» **What to produce**:
Word for word, copy out the entries below, but not the pictures in them.

» **Supplied data**:
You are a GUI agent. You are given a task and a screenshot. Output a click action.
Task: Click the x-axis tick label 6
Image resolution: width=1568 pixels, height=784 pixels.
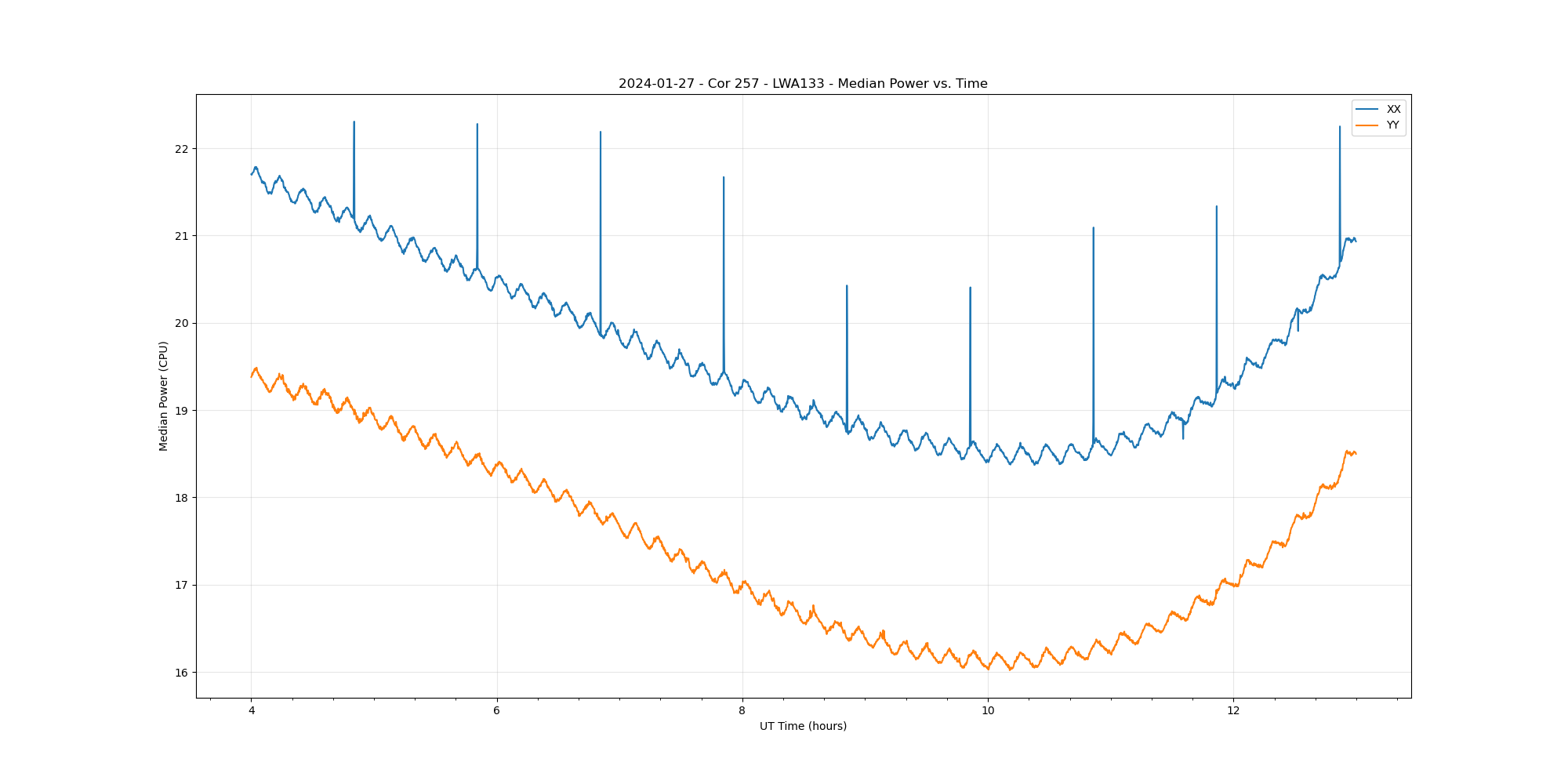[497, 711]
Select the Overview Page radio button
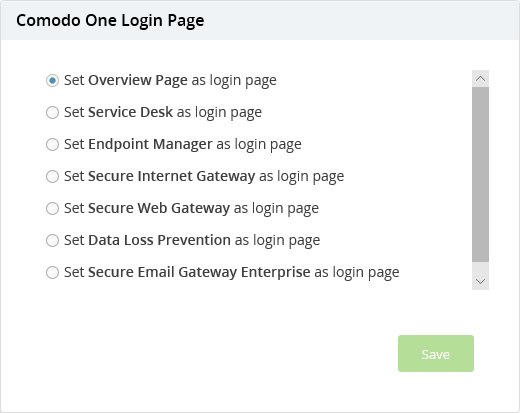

» **Finished exercise**:
You are a GUI agent. You are given a task and a screenshot. Output a click action.
Task: Click the x-axis tick label 6
Image resolution: width=1568 pixels, height=784 pixels.
[497, 711]
Select the Overview Page radio button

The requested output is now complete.